:: RECORDS SHOWN ::
──────

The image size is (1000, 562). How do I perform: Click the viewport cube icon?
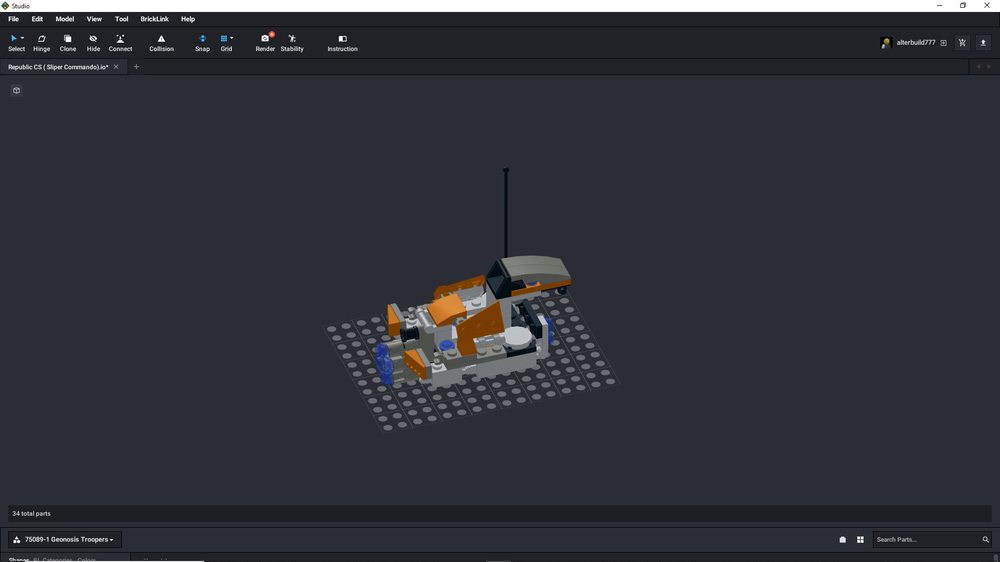pos(17,91)
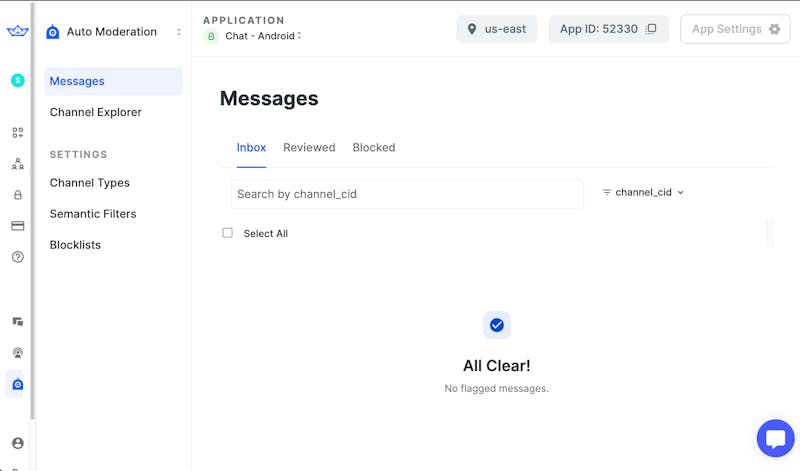Click the App Settings button

[x=735, y=29]
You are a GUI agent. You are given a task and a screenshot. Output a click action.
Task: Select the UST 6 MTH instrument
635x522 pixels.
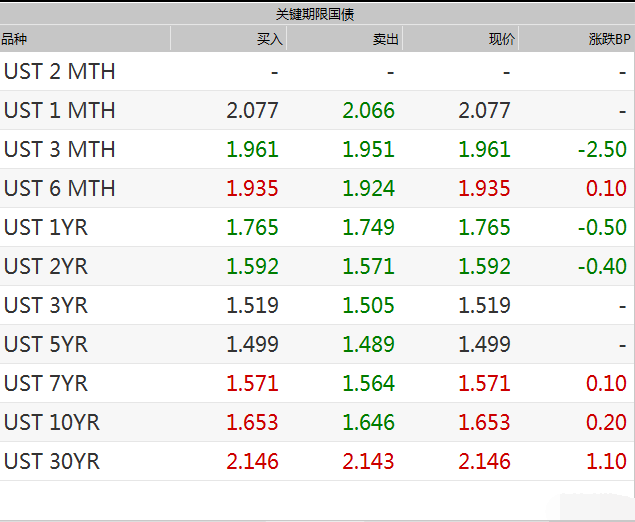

──────

:: EXERCISE DETAILS ::
Pictures stay out of the answer; the rest of the listing above is returned exactly.

:: ANSWER TO THIS TASK ::
The image size is (1000, 562). How do I perform: Click the viewport cube icon?
pos(17,91)
Click the App Settings button

[x=735, y=29]
You are a GUI agent. You are given a task and a screenshot. Output a click action.
Task: Select the UST 6 MTH instrument
635x522 pixels.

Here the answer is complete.